さらに、構築されたトランスクリプトーム配列データベースの個々のバイオマス変換酵素のクローニングならびに組換え酵素生産などの活用性について検証を行った。その例として、まずエノキタケのセルロース培養系からp-ニトロフェニル-β-D-ラクトシドに対して分解活性を示す酵素として精製された2種のセルラーゼの同定を試みた。その結果、それぞれ異なるアミノ酸配列を有するGHファミリー7に属する酵素であると同定された。次に、二次元電気泳動ならびにトランスクリプトーム配列データベース解析によって同定されたGHファミリー6に属する酵素(Cel6)について、構築されたデータベース上で相同する配列に基づき遺伝子特異的プライマーを設計し、Cel6をコードするcDNAの全長配列をクローニングした。また、取得したCel6遺伝子をタンパク質発現用ベクターに導入し、酵母菌Pichia pastorisの形質転換により組換え酵素として発現生産した。さらに、生産量の少ない菌体外酵素のcDNA全長クローニングおよび組換え酵素の生産について、α-アラビノフラノシダーゼを例に取り上げ、構築されたデータベースの有用性を検証した。すなわち、p-ニトロフェニル-α-L-アラビノフラノシドに対する分解活性を指標にエノキタケの培養上清のカラムクロマトグラフィーによって部分精製した活性画分を二次元電気泳動に供し、これにより分離されたタンパク質スポットからGHファミリー51に属するα-アラビノフラノシダーゼに対応するコンティグ配列を取得した。その結果に基づき、遺伝子特異的プライマーによりcDNA全長配列をクローニングし、さらにPichia酵母を用いて活性を有する組換え酵素を発現生産させた。
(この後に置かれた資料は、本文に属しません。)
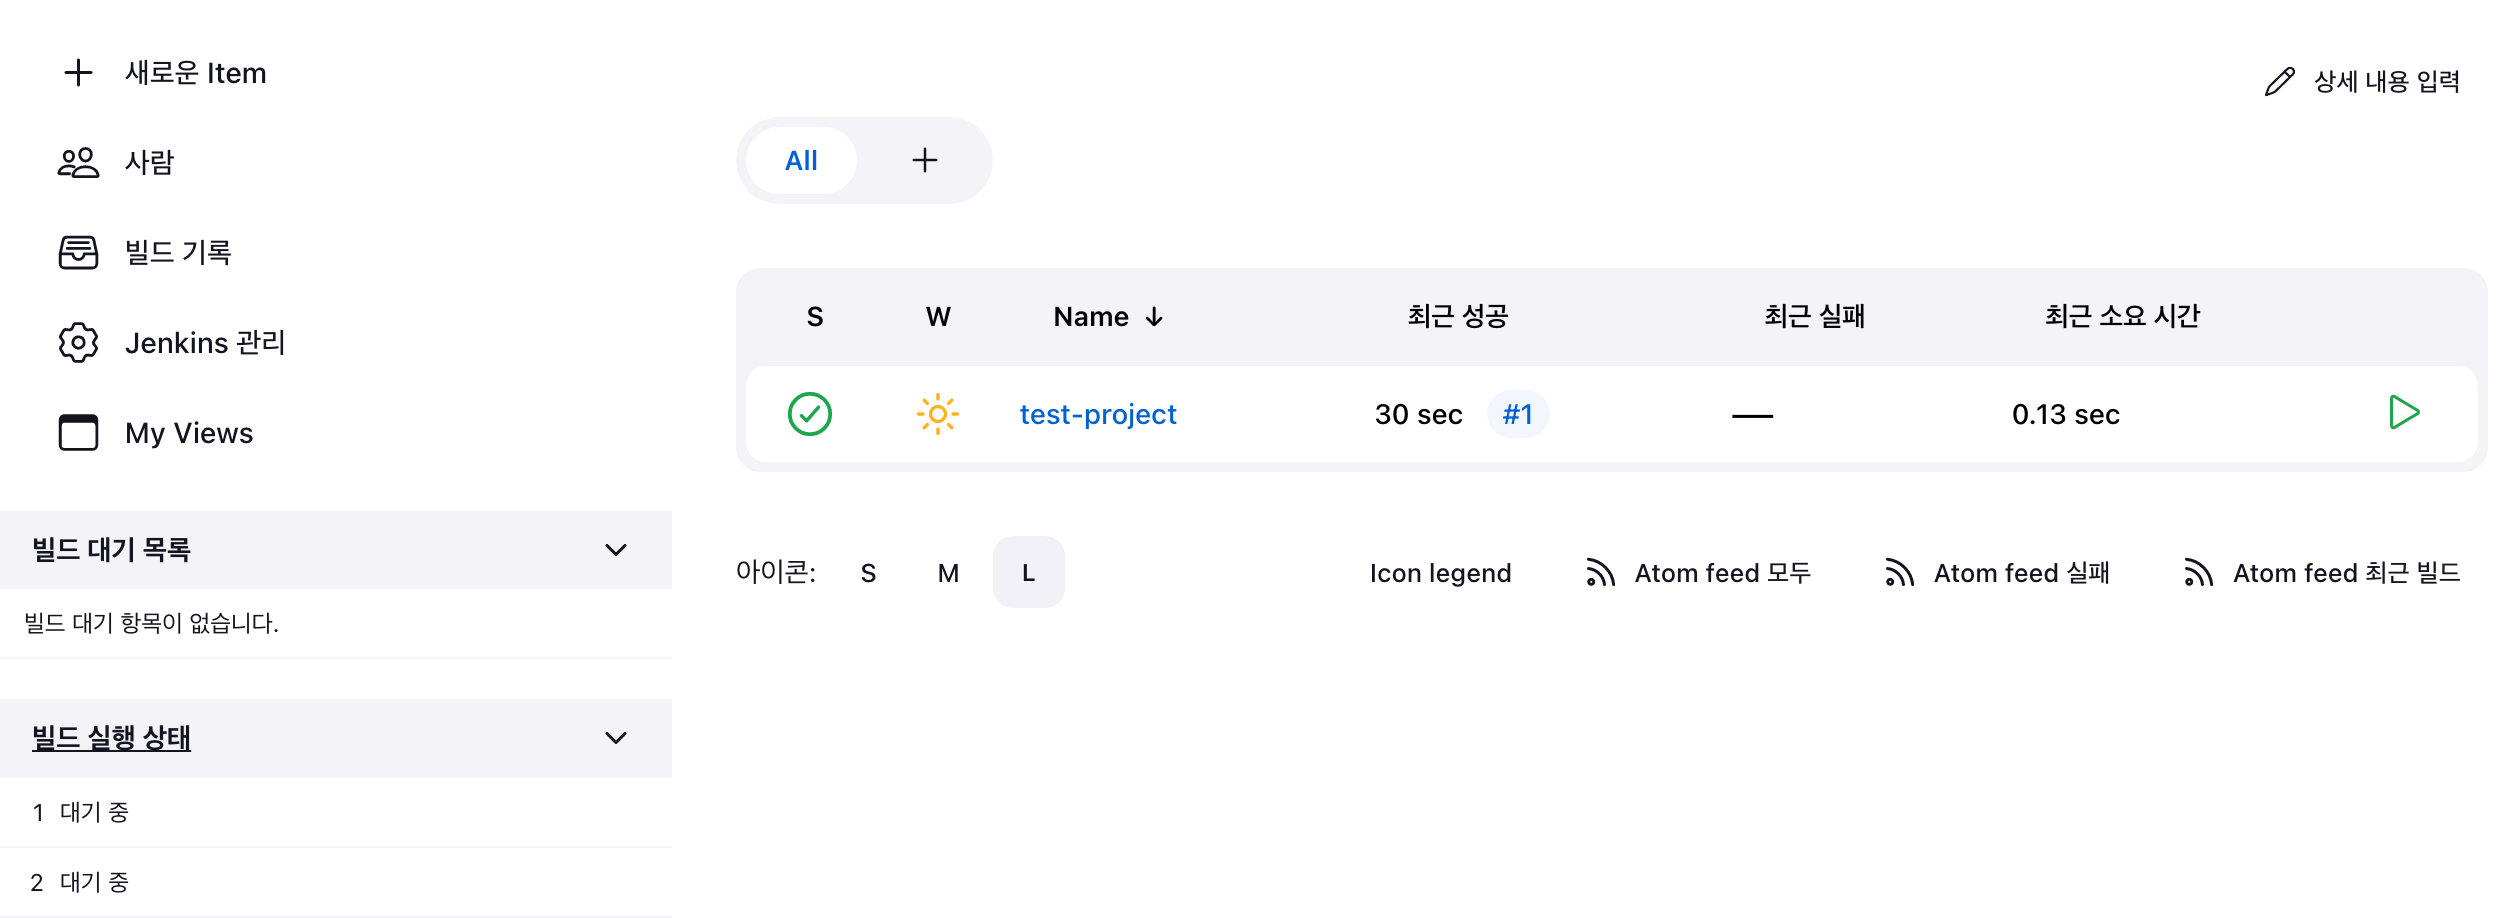
Task: Open the test-project job link
Action: pos(1097,414)
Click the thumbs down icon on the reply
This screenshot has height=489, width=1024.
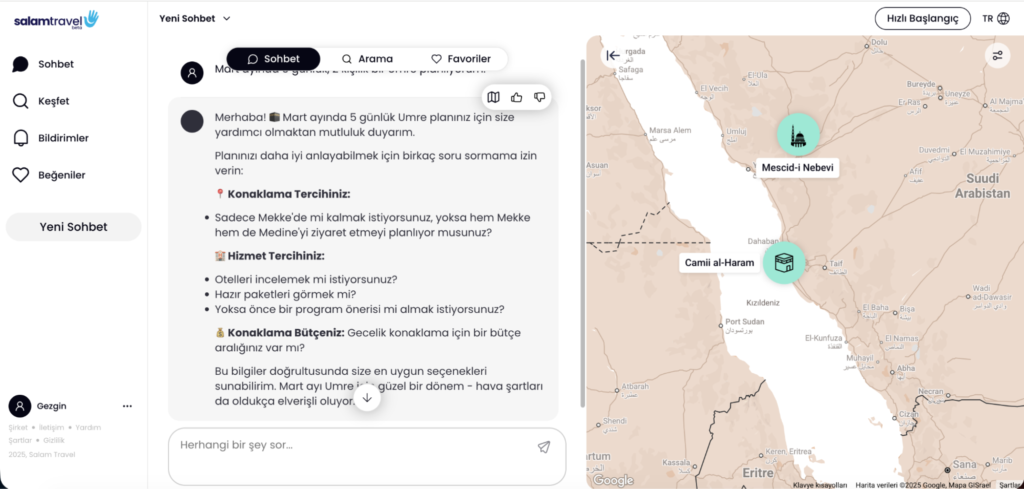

このように、本研究では、エノキタケからセルロース系バイオマス変換酵素の網羅的解析ならびに取得に資するトランスクリプトーム配列情報データベースを構築することに成功した。また、これにより同定された酵素についてデータベース上の配列情報を利用することで、対応する遺伝子のcDNA全長クローニングとPichia酵母による組み換え酵素生産を容易に行うことが可能であることを実証した。以上、本研究により、エノキタケの生物機能をバイオマス変換利用するための生化学的および分子生物学的プラットフォームの構築ができたと評価でき、このことは学術上、応用上貢献することが少なくない。よって、審査委員一同は、本論文を博士(農学)の学位論文として価値あるものと認めた。